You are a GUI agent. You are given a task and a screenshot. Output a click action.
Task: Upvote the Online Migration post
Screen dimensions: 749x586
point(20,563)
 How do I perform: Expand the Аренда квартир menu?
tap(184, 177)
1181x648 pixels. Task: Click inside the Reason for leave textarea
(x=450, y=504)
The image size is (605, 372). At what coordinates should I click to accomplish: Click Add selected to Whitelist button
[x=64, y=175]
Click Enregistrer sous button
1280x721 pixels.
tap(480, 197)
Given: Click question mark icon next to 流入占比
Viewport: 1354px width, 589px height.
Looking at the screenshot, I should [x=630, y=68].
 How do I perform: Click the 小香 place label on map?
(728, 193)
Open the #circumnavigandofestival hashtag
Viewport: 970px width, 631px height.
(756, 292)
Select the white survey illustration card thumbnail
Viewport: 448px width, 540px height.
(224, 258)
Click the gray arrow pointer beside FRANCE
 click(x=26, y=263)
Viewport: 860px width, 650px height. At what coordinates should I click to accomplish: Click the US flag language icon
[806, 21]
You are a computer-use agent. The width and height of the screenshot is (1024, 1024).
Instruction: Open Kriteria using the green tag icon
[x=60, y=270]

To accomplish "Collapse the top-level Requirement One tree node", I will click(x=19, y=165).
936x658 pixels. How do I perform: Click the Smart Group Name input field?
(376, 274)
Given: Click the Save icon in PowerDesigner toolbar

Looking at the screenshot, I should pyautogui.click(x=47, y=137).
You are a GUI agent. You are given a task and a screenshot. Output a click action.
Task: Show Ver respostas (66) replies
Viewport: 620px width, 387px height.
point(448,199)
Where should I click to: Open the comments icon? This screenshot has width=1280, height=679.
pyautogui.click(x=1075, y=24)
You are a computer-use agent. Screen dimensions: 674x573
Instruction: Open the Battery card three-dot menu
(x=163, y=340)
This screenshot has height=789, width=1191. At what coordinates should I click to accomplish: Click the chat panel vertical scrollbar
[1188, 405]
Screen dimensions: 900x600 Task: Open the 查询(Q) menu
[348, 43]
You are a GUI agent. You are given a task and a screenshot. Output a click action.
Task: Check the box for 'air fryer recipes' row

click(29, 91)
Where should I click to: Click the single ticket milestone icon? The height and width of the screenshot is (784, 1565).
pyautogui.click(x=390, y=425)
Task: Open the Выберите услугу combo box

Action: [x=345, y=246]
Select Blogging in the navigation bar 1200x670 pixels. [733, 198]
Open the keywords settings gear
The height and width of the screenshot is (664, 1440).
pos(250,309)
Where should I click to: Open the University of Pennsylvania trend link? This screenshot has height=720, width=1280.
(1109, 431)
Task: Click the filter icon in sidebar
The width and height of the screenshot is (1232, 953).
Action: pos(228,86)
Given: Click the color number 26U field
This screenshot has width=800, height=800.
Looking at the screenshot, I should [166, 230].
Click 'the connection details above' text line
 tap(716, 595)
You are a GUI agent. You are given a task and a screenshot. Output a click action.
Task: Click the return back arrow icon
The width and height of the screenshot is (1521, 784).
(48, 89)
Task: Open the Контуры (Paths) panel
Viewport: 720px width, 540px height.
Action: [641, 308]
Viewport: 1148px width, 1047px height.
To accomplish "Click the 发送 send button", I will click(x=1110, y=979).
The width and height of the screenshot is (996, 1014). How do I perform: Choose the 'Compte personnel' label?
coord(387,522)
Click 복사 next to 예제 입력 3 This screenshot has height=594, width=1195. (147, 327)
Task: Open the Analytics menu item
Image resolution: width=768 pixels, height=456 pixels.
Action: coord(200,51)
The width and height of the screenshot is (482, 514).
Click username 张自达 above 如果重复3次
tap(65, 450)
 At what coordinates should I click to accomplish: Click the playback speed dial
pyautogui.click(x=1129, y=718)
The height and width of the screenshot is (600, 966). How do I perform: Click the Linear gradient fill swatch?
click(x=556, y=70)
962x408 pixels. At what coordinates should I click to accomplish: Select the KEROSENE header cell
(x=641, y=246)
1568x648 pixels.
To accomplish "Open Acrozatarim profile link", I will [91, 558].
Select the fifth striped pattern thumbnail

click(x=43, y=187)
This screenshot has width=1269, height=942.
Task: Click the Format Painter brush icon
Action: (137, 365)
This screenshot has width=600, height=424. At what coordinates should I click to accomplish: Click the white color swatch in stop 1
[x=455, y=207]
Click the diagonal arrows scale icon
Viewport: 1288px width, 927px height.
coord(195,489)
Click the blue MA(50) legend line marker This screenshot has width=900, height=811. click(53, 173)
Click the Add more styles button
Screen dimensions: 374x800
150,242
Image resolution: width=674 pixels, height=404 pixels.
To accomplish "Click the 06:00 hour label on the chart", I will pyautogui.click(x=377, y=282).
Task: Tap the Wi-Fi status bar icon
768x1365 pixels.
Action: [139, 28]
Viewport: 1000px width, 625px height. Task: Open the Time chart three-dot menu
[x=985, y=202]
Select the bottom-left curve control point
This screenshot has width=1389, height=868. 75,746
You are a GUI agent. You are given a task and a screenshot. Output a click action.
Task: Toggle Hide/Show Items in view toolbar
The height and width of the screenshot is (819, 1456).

→ **Work task**
The full set of records must be output again exactly.

→ **Answer below**
You are a GUI agent. You are given a task and a screenshot. Output a click action.
Task: Upvote the Online Migration post
Screen dimensions: 749x586
point(20,563)
 How do I perform: Expand the Аренда квартир menu?
tap(184, 177)
1181x648 pixels. Task: Click inside the Reason for leave textarea
(x=450, y=504)
The image size is (605, 372). At what coordinates should I click to accomplish: Click Add selected to Whitelist button
[x=64, y=175]
Click Enregistrer sous button
1280x721 pixels.
tap(480, 197)
Given: Click question mark icon next to 流入占比
Viewport: 1354px width, 589px height.
Looking at the screenshot, I should [x=630, y=68].
 How do I perform: Click the 小香 place label on map?
(728, 193)
Open the #circumnavigandofestival hashtag
Viewport: 970px width, 631px height.
(756, 292)
Select the white survey illustration card thumbnail
Viewport: 448px width, 540px height.
(224, 258)
Click the gray arrow pointer beside FRANCE
 click(x=26, y=263)
Viewport: 860px width, 650px height. At what coordinates should I click to accomplish: Click the US flag language icon
[806, 21]
You are a computer-use agent. The width and height of the screenshot is (1024, 1024).
Instruction: Open Kriteria using the green tag icon
[x=60, y=270]

To accomplish "Collapse the top-level Requirement One tree node", I will click(x=19, y=165).
936x658 pixels. How do I perform: Click the Smart Group Name input field?
(376, 274)
Given: Click the Save icon in PowerDesigner toolbar

Looking at the screenshot, I should pyautogui.click(x=47, y=137).
You are a GUI agent. You are given a task and a screenshot. Output a click action.
Task: Show Ver respostas (66) replies
Viewport: 620px width, 387px height.
point(448,199)
Where should I click to: Open the comments icon? This screenshot has width=1280, height=679.
pyautogui.click(x=1075, y=24)
You are a computer-use agent. Screen dimensions: 674x573
Instruction: Open the Battery card three-dot menu
(x=163, y=340)
This screenshot has height=789, width=1191. At what coordinates should I click to accomplish: Click the chat panel vertical scrollbar
[1188, 405]
Screen dimensions: 900x600 Task: Open the 查询(Q) menu
[348, 43]
You are a GUI agent. You are given a task and a screenshot. Output a click action.
Task: Check the box for 'air fryer recipes' row

click(29, 91)
Where should I click to: Click the single ticket milestone icon? The height and width of the screenshot is (784, 1565).
pyautogui.click(x=390, y=425)
Task: Open the Выберите услугу combo box

Action: [x=345, y=246]
Select Blogging in the navigation bar 1200x670 pixels. [733, 198]
Open the keywords settings gear
The height and width of the screenshot is (664, 1440).
pos(250,309)
Where should I click to: Open the University of Pennsylvania trend link? This screenshot has height=720, width=1280.
(1109, 431)
Task: Click the filter icon in sidebar
The width and height of the screenshot is (1232, 953).
Action: pos(228,86)
Given: Click the color number 26U field
This screenshot has width=800, height=800.
Looking at the screenshot, I should [166, 230].
Click 'the connection details above' text line
 tap(716, 595)
You are a GUI agent. You are given a task and a screenshot. Output a click action.
Task: Click the return back arrow icon
The width and height of the screenshot is (1521, 784).
(48, 89)
Task: Open the Контуры (Paths) panel
Viewport: 720px width, 540px height.
Action: [641, 308]
Viewport: 1148px width, 1047px height.
To accomplish "Click the 发送 send button", I will click(x=1110, y=979).
The width and height of the screenshot is (996, 1014). How do I perform: Choose the 'Compte personnel' label?
coord(387,522)
Click 복사 next to 예제 입력 3 This screenshot has height=594, width=1195. (147, 327)
Task: Open the Analytics menu item
Image resolution: width=768 pixels, height=456 pixels.
Action: coord(200,51)
The width and height of the screenshot is (482, 514).
Click username 张自达 above 如果重复3次
tap(65, 450)
 At what coordinates should I click to accomplish: Click the playback speed dial
pyautogui.click(x=1129, y=718)
The height and width of the screenshot is (600, 966). How do I perform: Click the Linear gradient fill swatch?
click(x=556, y=70)
962x408 pixels. At what coordinates should I click to accomplish: Select the KEROSENE header cell
(x=641, y=246)
1568x648 pixels.
To accomplish "Open Acrozatarim profile link", I will [91, 558].
Select the fifth striped pattern thumbnail

click(x=43, y=187)
This screenshot has width=1269, height=942.
Task: Click the Format Painter brush icon
Action: (137, 365)
This screenshot has width=600, height=424. At what coordinates should I click to accomplish: Click the white color swatch in stop 1
[x=455, y=207]
Click the diagonal arrows scale icon
Viewport: 1288px width, 927px height.
coord(195,489)
Click the blue MA(50) legend line marker This screenshot has width=900, height=811. click(53, 173)
Click the Add more styles button
Screen dimensions: 374x800
150,242
Image resolution: width=674 pixels, height=404 pixels.
To accomplish "Click the 06:00 hour label on the chart", I will pyautogui.click(x=377, y=282).
Task: Tap the Wi-Fi status bar icon
768x1365 pixels.
Action: [139, 28]
Viewport: 1000px width, 625px height. Task: Open the Time chart three-dot menu
[x=985, y=202]
Select the bottom-left curve control point
This screenshot has width=1389, height=868. 75,746
You are a GUI agent. You are given a task and a screenshot. Output a click action.
Task: Toggle Hide/Show Items in view toolbar
The height and width of the screenshot is (819, 1456).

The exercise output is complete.